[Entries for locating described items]
--*--

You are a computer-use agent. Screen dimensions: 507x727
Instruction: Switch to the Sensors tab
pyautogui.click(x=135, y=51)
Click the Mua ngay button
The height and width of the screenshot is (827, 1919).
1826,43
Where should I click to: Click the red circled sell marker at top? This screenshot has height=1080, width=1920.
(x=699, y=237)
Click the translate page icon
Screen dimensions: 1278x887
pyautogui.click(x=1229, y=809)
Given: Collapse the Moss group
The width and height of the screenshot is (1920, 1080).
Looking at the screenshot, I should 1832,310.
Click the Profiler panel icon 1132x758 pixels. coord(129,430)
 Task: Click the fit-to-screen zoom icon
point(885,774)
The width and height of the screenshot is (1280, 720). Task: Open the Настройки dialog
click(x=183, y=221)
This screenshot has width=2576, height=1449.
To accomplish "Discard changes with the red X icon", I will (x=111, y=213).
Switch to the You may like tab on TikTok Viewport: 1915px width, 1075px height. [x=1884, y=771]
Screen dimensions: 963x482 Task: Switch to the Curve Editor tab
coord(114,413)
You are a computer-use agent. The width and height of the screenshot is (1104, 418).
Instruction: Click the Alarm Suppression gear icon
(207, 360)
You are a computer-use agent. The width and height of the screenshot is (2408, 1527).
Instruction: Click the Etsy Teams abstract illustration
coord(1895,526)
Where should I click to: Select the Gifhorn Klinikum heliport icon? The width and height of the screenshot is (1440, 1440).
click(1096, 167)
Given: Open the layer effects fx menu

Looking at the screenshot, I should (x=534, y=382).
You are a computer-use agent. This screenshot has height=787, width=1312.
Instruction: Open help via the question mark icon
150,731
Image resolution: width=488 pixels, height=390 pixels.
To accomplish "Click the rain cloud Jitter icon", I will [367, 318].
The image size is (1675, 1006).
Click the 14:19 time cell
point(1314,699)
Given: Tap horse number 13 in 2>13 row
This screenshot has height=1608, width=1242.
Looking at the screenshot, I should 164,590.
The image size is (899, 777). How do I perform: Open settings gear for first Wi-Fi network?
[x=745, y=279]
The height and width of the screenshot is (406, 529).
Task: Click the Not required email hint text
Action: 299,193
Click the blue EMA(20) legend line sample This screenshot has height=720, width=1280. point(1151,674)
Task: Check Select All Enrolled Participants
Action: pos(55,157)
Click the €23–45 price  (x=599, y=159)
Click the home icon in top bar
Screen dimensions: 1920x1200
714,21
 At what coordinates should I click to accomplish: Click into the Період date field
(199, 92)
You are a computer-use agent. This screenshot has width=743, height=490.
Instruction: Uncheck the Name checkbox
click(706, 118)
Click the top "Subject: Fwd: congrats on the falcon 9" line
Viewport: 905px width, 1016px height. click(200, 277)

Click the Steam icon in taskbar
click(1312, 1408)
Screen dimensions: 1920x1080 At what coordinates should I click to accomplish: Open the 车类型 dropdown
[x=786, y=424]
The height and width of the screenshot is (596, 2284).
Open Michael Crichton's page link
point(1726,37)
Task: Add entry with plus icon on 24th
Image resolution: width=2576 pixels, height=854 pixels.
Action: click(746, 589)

--*--

Please output the stretch from the line containing "Click the blue" through the end of the entries as a Markdown table with the columns Row and Line, leaving out blank lines.

**Worked solution:**
| Row | Line |
|---|---|
| 1 | Click the blue EMA(20) legend line sample This screenshot has height=720, width=1280. point(1151,674) |
| 2 | Task: Check Select All Enrolled Participants |
| 3 | Action: pos(55,157) |
| 4 | Click the €23–45 price  (x=599, y=159) |
| 5 | Click the home icon in top bar |
| 6 | Screen dimensions: 1920x1200 |
| 7 | 714,21 |
| 8 |  At what coordinates should I click to accomplish: Click into the Період date field |
| 9 | (199, 92) |
| 10 | You are a computer-use agent. This screenshot has width=743, height=490. |
| 11 | Instruction: Uncheck the Name checkbox |
| 12 | click(706, 118) |
| 13 | Click the top "Subject: Fwd: congrats on the falcon 9" line |
| 14 | Viewport: 905px width, 1016px height. click(200, 277) |
| 15 | Click the Steam icon in taskbar |
| 16 | click(1312, 1408) |
| 17 | Screen dimensions: 1920x1080 At what coordinates should I click to accomplish: Open the 车类型 dropdown |
| 18 | [x=786, y=424] |
| 19 | The height and width of the screenshot is (596, 2284). |
| 20 | Open Michael Crichton's page link |
| 21 | point(1726,37) |
| 22 | Task: Add entry with plus icon on 24th |
| 23 | Image resolution: width=2576 pixels, height=854 pixels. |
| 24 | Action: click(746, 589) |